[ENTRIES SUPPLIED]
>>

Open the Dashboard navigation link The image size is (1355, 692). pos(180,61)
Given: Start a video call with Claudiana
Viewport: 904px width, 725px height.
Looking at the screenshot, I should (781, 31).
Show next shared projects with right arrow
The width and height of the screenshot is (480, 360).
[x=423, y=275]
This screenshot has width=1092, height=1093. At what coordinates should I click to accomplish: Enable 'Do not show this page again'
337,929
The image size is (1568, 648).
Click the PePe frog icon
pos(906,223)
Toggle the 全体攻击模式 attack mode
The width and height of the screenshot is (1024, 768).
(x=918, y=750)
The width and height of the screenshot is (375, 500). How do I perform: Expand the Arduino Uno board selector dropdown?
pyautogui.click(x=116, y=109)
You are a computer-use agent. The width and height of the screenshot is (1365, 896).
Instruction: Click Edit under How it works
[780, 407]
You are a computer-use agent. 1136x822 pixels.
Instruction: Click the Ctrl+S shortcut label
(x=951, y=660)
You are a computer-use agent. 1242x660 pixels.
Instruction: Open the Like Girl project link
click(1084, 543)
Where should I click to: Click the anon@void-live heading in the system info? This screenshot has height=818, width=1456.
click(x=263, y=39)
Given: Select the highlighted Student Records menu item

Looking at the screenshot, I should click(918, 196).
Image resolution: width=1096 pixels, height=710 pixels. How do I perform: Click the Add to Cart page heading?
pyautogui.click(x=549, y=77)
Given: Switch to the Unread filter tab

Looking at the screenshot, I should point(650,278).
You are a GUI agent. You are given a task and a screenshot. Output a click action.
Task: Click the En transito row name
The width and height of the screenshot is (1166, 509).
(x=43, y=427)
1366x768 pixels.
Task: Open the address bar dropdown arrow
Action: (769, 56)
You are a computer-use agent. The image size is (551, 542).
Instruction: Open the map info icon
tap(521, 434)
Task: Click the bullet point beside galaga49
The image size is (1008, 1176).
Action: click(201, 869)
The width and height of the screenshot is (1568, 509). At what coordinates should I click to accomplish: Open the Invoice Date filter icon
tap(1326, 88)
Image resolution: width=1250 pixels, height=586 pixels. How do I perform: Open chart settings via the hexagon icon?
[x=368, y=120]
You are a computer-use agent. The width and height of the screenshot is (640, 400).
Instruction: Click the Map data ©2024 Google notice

<<

[TASK DETAILS] Copy out every line from the one containing "Task: Click the bullet point beside galaga49" to the end of the material, both ends included.

[FINISHED EXERCISE]
Task: Click the bullet point beside galaga49
The image size is (1008, 1176).
Action: click(201, 869)
The width and height of the screenshot is (1568, 509). At what coordinates should I click to accomplish: Open the Invoice Date filter icon
tap(1326, 88)
Image resolution: width=1250 pixels, height=586 pixels. How do I perform: Open chart settings via the hexagon icon?
[x=368, y=120]
You are a computer-use agent. The width and height of the screenshot is (640, 400).
Instruction: Click the Map data ©2024 Google notice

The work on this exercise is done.